Personal information
- Full name: Fathi Kameel Matar Marzouq
- Date of birth: 23 May 1955
- Place of birth: Kuwait City, Kuwait
- Date of death: 31 January 2026 (aged 70)
- Height: 1.80 m (5 ft 11 in)
- Position: Forward

Youth career
- Al-Muthanna Primary School

Senior career*
- Years: Team / Apps / (Gls)
- 1971–1988: Al-Tadamon

International career
- 1973–1984: Kuwait

= Fathi Kameel =

Kuwaiti footballer (1955–2026)

Fathi Kameel Matar Marzouq (فَتْحِيّ كَمِيل مَطَر مَرْزُوق; 23 May 1955 – 31 January 2026) was a Kuwaiti footballer who played as a forward in the late 1970s and early 1980s.

==Club career==
Nicknamed Al-Faris Al-Asmar (The Dark Knight), Kameel spent his entire career with Al-Tadamon.

==International career==
He helped Kuwait qualify for the World Cup in 1982 by scoring a goal against New Zealand.
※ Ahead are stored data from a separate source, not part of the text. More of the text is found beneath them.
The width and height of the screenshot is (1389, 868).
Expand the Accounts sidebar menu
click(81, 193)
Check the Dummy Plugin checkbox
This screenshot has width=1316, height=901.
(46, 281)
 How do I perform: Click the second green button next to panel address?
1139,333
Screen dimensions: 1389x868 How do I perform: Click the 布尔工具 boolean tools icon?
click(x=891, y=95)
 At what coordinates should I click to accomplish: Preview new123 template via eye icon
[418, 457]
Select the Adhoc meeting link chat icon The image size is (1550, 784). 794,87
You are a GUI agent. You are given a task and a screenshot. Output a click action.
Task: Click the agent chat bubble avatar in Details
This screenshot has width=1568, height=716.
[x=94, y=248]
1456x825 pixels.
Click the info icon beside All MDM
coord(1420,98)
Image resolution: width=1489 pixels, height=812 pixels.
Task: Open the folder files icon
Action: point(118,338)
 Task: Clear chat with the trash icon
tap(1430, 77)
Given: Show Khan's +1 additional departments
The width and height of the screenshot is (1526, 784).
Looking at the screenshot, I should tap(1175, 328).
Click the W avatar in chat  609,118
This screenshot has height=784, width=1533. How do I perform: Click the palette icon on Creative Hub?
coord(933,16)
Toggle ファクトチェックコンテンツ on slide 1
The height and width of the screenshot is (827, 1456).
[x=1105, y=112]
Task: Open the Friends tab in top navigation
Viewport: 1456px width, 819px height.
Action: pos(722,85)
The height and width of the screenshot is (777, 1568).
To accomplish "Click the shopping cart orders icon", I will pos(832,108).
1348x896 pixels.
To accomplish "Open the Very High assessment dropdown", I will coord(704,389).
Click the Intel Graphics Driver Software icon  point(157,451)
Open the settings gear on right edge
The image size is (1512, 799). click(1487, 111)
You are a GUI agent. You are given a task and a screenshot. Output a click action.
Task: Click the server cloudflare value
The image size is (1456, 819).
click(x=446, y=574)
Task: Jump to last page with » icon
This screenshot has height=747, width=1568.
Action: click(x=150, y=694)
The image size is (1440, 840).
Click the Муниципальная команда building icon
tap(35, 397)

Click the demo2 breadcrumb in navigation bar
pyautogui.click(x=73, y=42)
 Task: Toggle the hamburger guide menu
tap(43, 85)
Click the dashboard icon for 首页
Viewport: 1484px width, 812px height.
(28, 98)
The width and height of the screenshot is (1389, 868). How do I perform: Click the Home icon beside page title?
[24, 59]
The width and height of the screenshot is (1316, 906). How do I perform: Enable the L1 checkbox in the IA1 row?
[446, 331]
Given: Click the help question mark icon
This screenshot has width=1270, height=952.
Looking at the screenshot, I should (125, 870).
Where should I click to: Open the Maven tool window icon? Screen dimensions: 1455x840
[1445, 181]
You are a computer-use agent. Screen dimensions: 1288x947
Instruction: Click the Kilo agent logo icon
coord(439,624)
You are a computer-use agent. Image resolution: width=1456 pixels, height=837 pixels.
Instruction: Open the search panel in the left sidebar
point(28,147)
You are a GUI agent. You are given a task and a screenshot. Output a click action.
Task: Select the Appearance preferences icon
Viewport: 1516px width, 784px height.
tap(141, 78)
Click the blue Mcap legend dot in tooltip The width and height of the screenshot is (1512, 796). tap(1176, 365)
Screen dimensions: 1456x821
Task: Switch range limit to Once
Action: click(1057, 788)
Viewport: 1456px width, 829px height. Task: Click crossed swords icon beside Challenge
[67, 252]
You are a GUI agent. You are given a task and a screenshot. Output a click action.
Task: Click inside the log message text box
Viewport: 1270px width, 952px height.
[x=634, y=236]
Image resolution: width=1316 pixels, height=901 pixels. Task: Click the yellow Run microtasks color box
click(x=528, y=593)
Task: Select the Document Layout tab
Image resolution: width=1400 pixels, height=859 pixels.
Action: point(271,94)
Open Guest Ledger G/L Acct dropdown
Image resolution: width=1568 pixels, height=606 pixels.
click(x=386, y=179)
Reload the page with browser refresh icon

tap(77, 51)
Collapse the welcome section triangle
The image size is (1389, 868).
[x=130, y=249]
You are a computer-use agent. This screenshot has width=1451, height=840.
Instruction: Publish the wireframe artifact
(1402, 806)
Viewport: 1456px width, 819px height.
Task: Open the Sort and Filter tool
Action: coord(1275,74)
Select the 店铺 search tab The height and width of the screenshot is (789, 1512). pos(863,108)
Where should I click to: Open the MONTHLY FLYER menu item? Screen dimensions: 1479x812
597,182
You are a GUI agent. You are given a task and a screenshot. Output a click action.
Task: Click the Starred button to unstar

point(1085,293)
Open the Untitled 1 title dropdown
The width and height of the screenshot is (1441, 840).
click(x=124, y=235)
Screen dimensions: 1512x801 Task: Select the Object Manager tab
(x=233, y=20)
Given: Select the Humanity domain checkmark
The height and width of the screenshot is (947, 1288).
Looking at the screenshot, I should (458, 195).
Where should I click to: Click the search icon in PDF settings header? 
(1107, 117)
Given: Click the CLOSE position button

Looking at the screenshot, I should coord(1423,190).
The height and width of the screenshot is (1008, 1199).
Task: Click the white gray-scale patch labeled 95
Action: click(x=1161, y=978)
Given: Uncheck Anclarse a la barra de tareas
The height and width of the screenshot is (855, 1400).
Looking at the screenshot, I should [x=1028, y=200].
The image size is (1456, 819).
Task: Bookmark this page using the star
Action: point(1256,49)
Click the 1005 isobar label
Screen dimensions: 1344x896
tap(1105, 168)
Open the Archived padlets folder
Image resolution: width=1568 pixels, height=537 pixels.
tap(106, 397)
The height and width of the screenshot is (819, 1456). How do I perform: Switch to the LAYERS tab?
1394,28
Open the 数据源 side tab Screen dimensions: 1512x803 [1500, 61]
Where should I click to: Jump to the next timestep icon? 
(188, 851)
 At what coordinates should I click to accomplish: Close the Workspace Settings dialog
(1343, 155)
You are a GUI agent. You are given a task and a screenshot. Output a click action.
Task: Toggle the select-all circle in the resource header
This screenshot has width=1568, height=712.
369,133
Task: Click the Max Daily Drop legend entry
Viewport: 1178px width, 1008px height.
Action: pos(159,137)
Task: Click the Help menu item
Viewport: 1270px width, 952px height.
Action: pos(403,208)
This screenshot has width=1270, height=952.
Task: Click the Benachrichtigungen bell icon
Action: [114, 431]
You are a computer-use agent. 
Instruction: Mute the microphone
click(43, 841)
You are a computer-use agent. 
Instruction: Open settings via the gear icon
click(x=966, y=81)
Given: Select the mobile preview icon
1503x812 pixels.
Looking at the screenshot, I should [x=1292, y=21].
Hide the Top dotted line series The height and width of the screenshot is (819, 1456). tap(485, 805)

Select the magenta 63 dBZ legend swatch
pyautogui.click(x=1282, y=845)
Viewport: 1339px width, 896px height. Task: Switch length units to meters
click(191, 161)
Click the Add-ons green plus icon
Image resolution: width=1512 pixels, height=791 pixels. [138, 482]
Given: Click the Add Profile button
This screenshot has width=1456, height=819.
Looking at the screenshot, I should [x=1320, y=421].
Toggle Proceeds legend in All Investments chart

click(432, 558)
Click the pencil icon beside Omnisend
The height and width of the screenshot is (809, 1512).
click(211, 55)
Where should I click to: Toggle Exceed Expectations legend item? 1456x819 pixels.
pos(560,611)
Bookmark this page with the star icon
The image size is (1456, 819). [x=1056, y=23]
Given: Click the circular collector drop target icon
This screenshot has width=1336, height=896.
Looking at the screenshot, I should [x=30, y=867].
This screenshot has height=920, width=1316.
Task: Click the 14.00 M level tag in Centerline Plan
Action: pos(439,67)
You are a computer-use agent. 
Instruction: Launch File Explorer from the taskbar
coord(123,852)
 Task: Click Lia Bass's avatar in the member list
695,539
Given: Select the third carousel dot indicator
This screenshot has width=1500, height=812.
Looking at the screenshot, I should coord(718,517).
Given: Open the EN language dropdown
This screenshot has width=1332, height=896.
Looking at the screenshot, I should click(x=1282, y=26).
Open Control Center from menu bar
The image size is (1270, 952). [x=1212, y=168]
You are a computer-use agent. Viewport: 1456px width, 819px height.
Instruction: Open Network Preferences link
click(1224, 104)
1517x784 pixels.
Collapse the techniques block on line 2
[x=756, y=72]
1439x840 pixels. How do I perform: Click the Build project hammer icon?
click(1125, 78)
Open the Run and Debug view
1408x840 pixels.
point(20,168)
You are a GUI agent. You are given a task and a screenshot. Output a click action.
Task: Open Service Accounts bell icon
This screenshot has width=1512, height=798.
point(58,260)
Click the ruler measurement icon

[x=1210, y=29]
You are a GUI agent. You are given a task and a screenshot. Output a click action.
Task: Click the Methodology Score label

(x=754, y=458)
Fathi also helped Kuwait win the Asian Cup in 1980. He was joint top-scorer at the 1976 AFC Asian Cup with three goals, and appeared in all three of their games at the finals in Spain. He also played for Kuwait at the 1980 Summer Olympics. Kameel died on 31 January 2026, at the age of 70.